The restaurant itself is made up of natural materials in neutral colours. It reminds me of a desert setting with the colours and Lima has mostly a subtropical desert climate. Service is, as expected wonderful and there are staff to gently guide you to your table or to anywhere you may want to go. There is a downstairs section which is a bit closer to the action but there is also a sizeable upstairs section too. Matching wines are available as are wines by the glass or bottle. The water served is water from Arequipa down south (where we are headed next).
There is wine matching available as well as wines by the bottle and glass. The wines tend to be more European based wines rather than South American.
The first dish is the rock molluscs. The cracker is made of sargasso seaweed and the cream is made with mussels, limpets and sea snails. It's a beautiful start to the meal and we dip the cracker into the mussel cream. And just in case you don't know what to eat, the spongy looking base is frozen rock hard.
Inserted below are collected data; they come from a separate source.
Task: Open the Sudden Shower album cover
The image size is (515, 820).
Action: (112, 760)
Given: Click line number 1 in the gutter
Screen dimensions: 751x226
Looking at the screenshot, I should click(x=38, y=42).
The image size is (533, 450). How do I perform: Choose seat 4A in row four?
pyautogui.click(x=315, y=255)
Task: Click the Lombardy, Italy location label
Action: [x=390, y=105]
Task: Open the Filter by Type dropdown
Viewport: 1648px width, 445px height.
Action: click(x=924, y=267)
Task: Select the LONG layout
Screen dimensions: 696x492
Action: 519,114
Although there are 17 courses on the menu some courses are made up of 3 components which makes keeping count and remembering everything quite a task. We move up in elevation to the Desert Plants. This course has three parts and they tell us which order to eat them in. The first one is a red tuna and cactus round that sits atop what looks like rocks with a browned butter flavour. The texture to this is quite dry and not immediately appealing. There there is a fine sweet potato thread dish that reminds me of kataifi pastry and then lastly is a huarango (a mesquite tree) coated camote or sweet potato leaf that tastes a little like nori with a salty appeal to it.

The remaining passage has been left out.